Enterprise Knowledge Management

Organizations can implement QueStER for:

Internal Document Search: Improves employee information access
Customer Support: Enhances FAQ and knowledge base retrieval
Research Portals: Facilitates academic and scientific literature search

E-commerce and Product Discovery

Retail applications benefit from:

Product Search: Handles varied customer terminology
Recommendation Systems: Improves product discovery
Inventory Management: Enhances internal product database searches

Limitations and Considerations

Data Contamination

Public models like Qwen may contain overlapping data with MS MARCO or BEIR datasets. While this affects all comparative studies, precise contamination measurement remains challenging.

Query Language Complexity

Current implementation focuses on keyword generation. Future work should explore:

Boolean query operators (AND, OR, NOT)
Phrase queries and proximity specifications
Hybrid dense-sparse retrieval backends

Domain Adaptation

While QueStER shows strong out-of-domain performance, extreme domain shifts may require additional fine-tuning or domain-specific adaptation strategies.

Future Directions

Structured Query Languages

Expanding beyond keyword generation to support complex query specifications will enhance expressiveness and precision. Integration with search libraries like Lucene could enable sophisticated query construction.

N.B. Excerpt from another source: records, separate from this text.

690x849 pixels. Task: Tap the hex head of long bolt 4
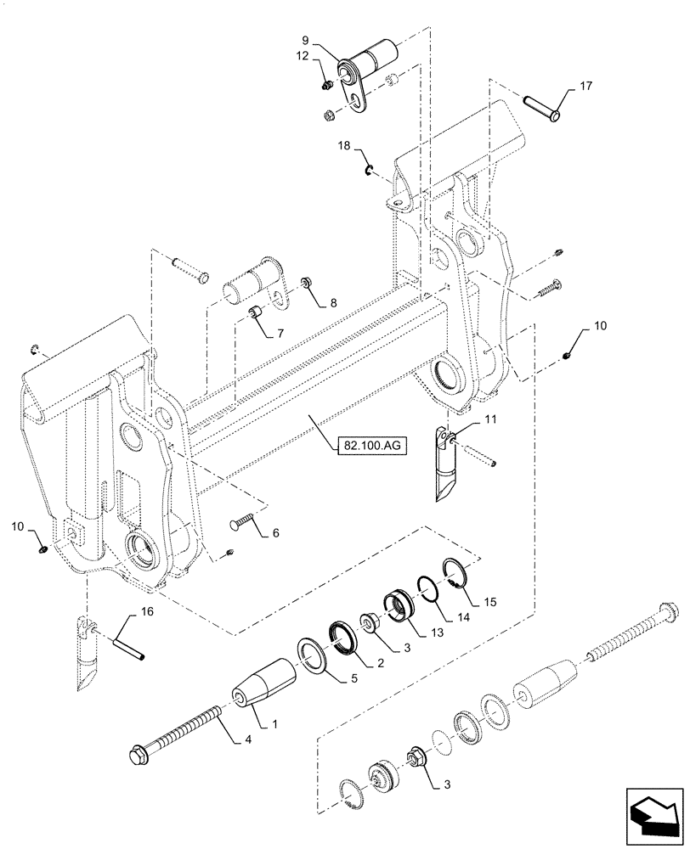(x=138, y=751)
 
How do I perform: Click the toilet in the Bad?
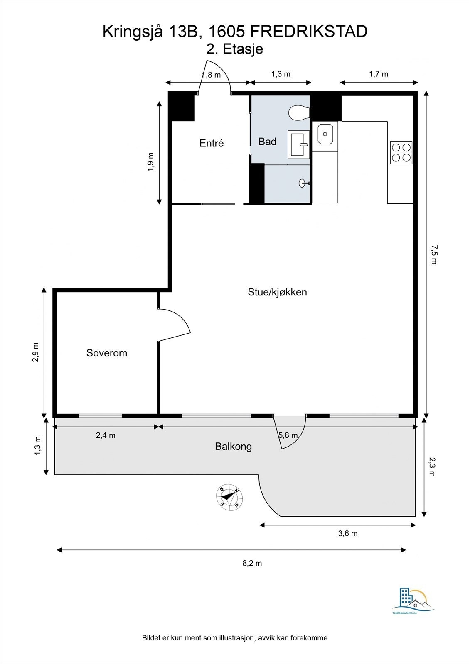tap(298, 112)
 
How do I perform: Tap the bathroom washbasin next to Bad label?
tap(299, 145)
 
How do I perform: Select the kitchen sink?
tap(325, 134)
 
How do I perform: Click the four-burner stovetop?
tap(401, 152)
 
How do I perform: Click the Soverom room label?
tap(106, 353)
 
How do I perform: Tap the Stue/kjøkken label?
tap(277, 292)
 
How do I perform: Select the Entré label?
tap(212, 143)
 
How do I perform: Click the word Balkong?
tap(233, 447)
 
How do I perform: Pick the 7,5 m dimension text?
tap(433, 255)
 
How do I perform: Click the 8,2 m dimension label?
tap(252, 563)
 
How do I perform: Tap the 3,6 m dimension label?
tap(347, 533)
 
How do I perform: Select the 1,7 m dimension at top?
tap(379, 74)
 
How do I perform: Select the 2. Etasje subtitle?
tap(235, 49)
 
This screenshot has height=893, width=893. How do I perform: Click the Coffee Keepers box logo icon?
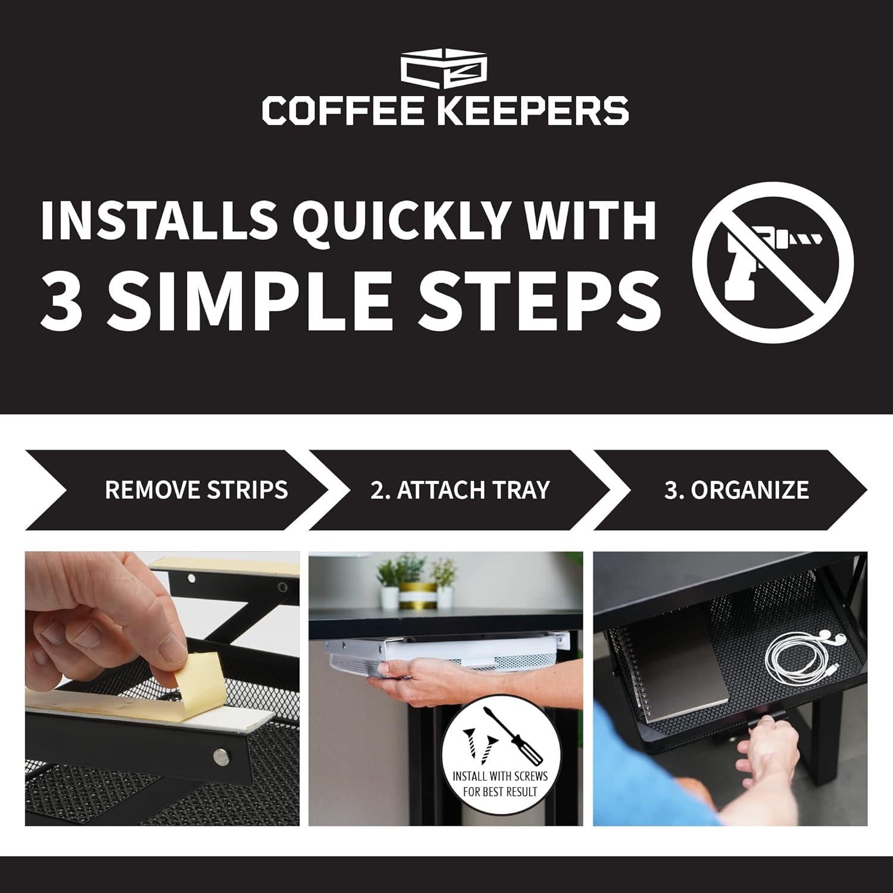tap(445, 70)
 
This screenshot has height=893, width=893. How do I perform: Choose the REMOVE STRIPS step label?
tap(196, 490)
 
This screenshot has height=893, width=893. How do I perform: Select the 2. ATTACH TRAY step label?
tap(459, 490)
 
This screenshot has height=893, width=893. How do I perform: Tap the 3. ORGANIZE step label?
tap(736, 490)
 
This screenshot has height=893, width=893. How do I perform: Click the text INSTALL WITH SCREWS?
tap(500, 776)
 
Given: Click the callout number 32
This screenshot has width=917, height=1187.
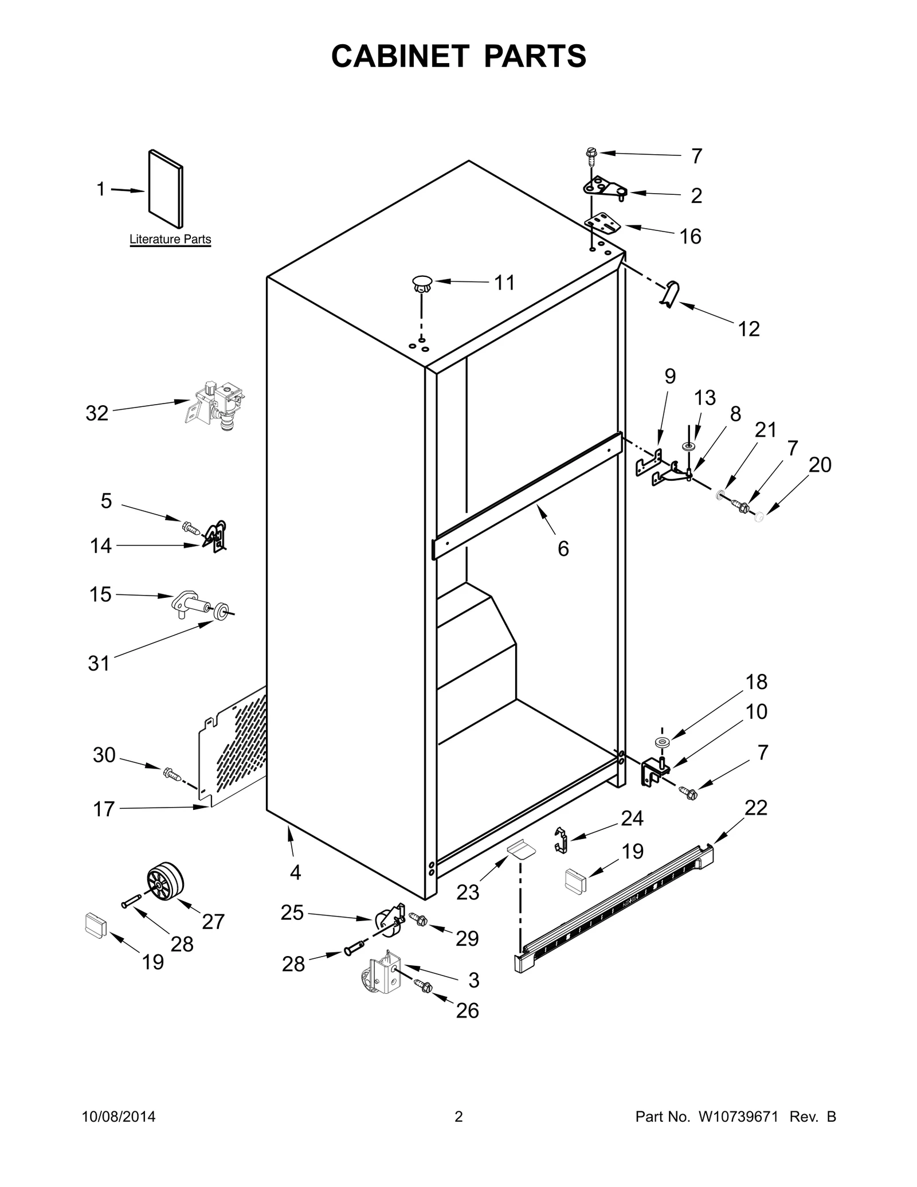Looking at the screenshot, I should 97,413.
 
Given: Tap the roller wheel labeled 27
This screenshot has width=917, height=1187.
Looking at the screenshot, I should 165,883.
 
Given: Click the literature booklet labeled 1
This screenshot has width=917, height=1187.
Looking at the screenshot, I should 166,189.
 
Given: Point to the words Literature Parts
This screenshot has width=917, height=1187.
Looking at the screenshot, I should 170,240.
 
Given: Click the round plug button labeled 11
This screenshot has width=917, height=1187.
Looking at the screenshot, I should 422,283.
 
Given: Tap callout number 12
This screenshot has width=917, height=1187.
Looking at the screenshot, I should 749,329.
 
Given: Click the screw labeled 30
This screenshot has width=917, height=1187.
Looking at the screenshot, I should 172,774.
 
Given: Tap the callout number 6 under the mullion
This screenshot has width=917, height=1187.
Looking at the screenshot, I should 563,549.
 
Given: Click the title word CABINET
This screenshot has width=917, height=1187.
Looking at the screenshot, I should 399,56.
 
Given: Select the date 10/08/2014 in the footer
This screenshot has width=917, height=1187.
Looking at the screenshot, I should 119,1117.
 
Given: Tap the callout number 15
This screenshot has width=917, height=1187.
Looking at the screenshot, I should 100,594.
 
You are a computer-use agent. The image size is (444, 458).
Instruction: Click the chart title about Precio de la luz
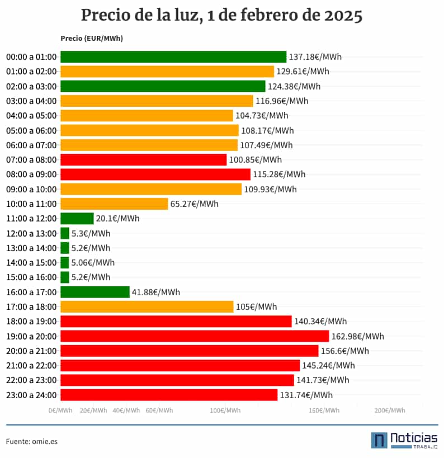(x=221, y=15)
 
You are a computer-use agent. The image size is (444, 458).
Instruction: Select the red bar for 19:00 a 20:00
(x=194, y=336)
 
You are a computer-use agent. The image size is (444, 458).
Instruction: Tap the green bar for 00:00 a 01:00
(x=173, y=57)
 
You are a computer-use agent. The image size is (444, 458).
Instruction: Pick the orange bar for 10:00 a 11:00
(x=114, y=204)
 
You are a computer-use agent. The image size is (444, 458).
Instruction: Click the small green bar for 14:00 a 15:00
(x=65, y=263)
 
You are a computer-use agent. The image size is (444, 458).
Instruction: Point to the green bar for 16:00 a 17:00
(x=95, y=292)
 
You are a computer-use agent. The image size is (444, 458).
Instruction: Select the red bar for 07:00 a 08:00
(x=143, y=160)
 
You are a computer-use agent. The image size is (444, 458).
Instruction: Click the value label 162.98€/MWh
(x=357, y=336)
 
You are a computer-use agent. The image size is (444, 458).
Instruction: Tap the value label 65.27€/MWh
(x=194, y=204)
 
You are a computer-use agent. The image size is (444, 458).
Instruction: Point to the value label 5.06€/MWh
(x=93, y=263)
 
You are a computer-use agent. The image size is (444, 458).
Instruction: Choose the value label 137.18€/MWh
(x=315, y=57)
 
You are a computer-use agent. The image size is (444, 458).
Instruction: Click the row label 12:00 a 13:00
(x=31, y=233)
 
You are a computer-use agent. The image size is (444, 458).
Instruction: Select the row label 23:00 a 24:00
(x=31, y=395)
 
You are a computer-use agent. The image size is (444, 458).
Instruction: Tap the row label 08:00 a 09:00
(x=31, y=174)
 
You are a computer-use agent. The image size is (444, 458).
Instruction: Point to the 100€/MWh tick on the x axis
(x=225, y=410)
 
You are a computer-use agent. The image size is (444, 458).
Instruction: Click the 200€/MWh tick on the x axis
(x=390, y=410)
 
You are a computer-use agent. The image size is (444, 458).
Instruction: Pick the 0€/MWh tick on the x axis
(x=60, y=410)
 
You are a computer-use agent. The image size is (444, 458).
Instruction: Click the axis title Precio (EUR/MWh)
(x=92, y=39)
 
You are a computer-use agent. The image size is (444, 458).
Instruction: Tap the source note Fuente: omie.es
(x=32, y=441)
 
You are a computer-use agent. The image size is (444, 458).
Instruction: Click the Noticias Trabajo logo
(x=404, y=440)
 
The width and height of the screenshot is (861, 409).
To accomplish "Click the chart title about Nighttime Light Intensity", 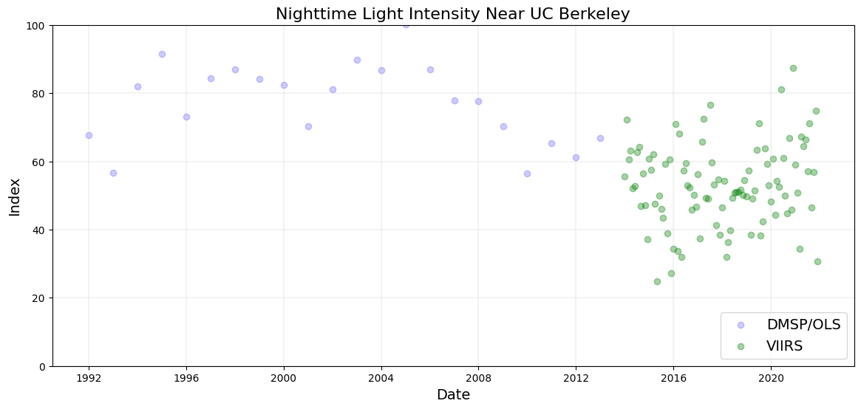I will point(452,14).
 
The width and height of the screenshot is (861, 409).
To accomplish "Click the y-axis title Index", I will point(15,196).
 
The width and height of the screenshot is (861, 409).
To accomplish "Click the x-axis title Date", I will point(453,395).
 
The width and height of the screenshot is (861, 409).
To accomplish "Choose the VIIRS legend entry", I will point(784,346).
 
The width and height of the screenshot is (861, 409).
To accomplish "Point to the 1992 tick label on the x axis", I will point(89,379).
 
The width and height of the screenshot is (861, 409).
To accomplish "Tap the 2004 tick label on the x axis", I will point(381,379).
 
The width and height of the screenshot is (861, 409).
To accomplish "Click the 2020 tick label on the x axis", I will point(771,379).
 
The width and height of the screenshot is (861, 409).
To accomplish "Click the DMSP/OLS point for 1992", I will point(89,135).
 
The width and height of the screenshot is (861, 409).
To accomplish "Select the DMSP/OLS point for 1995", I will point(162,54).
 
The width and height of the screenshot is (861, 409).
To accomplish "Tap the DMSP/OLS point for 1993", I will point(113,173).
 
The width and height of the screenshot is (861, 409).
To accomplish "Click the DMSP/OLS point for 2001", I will point(308,126).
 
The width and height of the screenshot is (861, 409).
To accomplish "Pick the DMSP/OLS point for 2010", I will point(527,173).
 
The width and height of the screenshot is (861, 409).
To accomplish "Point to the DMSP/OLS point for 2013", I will point(600,138).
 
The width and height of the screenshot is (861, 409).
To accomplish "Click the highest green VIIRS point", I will point(793,68).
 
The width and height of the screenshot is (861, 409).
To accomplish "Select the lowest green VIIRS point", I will point(657,281).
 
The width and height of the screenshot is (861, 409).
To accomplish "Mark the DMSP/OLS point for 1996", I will point(186,117).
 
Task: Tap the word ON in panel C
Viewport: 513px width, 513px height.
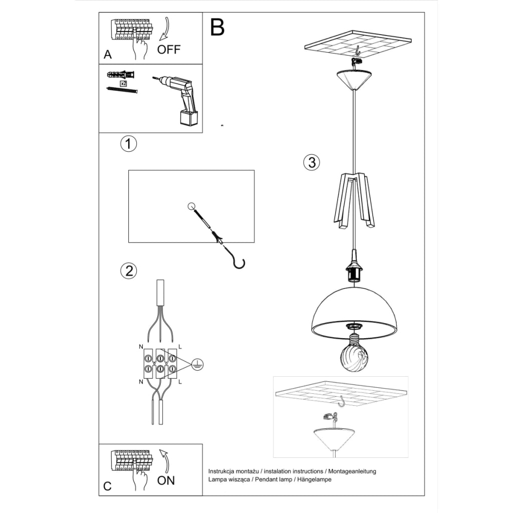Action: tap(166, 480)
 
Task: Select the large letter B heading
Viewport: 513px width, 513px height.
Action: tap(217, 28)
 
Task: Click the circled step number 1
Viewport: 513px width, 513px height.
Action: tap(128, 144)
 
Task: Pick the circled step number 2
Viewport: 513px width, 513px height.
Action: tap(128, 271)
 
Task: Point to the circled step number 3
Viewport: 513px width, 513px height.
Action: tap(311, 162)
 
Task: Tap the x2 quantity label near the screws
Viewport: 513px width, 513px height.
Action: tap(123, 83)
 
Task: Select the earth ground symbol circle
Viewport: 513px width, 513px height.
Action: tap(198, 365)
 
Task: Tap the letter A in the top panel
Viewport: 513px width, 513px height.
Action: tap(107, 55)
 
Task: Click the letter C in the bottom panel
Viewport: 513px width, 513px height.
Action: tap(107, 486)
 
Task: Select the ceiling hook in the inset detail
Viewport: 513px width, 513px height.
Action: tap(342, 401)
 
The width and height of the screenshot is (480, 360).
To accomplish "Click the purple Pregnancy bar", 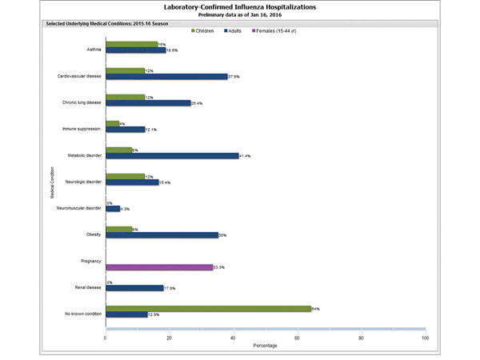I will [158, 267].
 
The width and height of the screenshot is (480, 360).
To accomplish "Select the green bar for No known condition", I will [208, 308].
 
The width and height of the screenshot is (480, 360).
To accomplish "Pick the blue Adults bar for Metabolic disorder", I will [172, 155].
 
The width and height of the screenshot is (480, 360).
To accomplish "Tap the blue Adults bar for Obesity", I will [162, 235].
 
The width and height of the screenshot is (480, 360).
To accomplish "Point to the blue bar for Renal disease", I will [134, 288].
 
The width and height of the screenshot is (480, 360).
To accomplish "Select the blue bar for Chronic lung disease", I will [148, 102].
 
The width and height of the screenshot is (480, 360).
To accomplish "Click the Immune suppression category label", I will [82, 128].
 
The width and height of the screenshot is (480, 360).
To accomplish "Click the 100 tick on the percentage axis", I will [425, 338].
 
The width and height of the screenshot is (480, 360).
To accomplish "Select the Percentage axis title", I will [266, 346].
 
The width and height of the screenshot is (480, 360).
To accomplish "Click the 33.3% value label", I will [219, 267].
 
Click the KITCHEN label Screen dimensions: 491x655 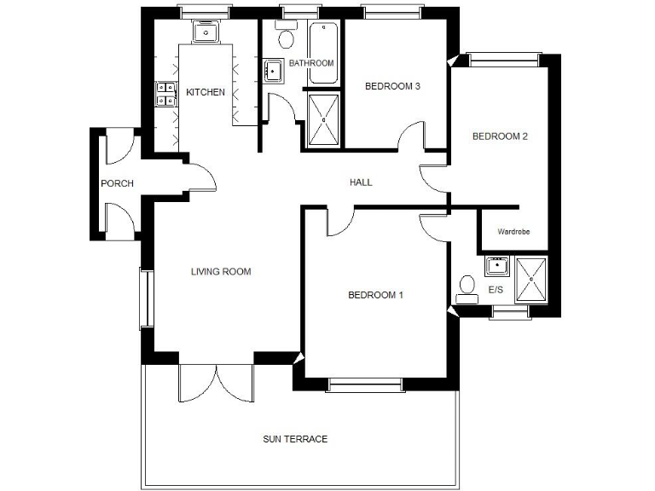[x=206, y=92]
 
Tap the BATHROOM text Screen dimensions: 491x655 [x=310, y=64]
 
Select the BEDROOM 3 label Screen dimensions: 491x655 [x=392, y=86]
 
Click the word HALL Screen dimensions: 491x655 [x=361, y=182]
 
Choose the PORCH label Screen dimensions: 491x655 [x=117, y=183]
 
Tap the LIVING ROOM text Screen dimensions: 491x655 [x=220, y=272]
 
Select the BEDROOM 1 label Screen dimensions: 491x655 [x=375, y=295]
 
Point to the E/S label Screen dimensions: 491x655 [x=496, y=291]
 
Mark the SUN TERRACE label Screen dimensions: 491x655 [x=294, y=439]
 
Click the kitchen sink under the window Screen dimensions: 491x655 [x=206, y=32]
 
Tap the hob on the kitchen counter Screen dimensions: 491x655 [x=165, y=94]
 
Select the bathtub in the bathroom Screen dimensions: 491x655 [x=323, y=53]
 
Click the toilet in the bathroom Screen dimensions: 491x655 [x=286, y=37]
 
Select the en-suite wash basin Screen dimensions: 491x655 [x=496, y=267]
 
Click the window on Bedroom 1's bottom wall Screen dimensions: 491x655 [x=365, y=387]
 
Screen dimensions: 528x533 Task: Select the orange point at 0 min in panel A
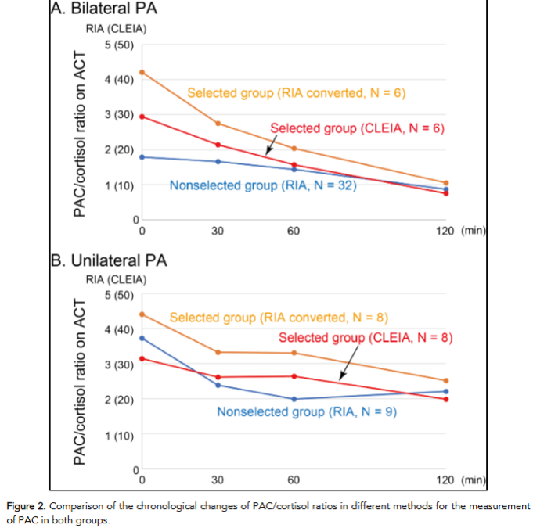[x=142, y=72]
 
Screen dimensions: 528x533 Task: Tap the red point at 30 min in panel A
[x=218, y=145]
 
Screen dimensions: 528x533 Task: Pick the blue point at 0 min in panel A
[x=142, y=157]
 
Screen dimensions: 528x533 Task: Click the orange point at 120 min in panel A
[x=446, y=183]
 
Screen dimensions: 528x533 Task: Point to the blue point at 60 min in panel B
[x=294, y=399]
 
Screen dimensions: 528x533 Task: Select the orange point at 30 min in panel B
[x=218, y=352]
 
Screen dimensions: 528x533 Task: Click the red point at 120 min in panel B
[x=446, y=399]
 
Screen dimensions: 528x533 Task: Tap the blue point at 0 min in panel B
[x=142, y=338]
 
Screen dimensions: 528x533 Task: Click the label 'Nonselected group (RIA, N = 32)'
[x=255, y=186]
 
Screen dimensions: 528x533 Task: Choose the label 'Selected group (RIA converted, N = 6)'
[x=296, y=93]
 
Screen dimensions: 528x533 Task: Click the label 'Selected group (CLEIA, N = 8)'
[x=366, y=338]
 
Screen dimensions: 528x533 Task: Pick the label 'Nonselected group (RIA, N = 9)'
[x=306, y=411]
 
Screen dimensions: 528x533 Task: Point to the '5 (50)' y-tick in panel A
[x=119, y=45]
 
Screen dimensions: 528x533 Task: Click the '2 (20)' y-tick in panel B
[x=119, y=399]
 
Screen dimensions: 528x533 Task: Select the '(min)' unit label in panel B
[x=474, y=480]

Hybrid Retrieval Architectures

Combining dense and sparse retrieval approaches could leverage the strengths of both methods, potentially improving both effectiveness and efficiency.

Multi-Modal Retrieval

Extending the framework to handle image, video, and audio content would broaden applicability across diverse media types.

Real-Time Adaptation

Developing mechanisms for continuous learning and adaptation could help systems evolve with changing language patterns and user behaviors.

Conclusion

QueStER represents a significant advancement in information retrieval, demonstrating that small language models can achieve competitive performance with large proprietary systems while maintaining superior efficiency. By reframing generative retrieval as query specification generation, QueStER bridges the gap between traditional and neural approaches, offering a practical solution for real-world deployment.
The method’s strengths lie in:

Efficiency: 28ms/query with 4B parameter model
Effectiveness: +4.0 nDCG@10 in-domain, +5.3 out-of-domain over BM25
Explainability: Human-readable query specifications
Scalability: No index rebuilding required when models update
Accessibility: Runs on single GPU, reducing deployment barriers
As information retrieval continues to evolve, QueStER provides a foundation for more efficient, effective, and explainable search systems. Its balance of performance and practicality makes it suitable for immediate deployment across various domains while offering a pathway for future advancements in generative retrieval technology.
The approach demonstrates that with thoughtful architecture and training strategies, small language models can compete with much larger systems, opening possibilities for more accessible and sustainable information retrieval solutions.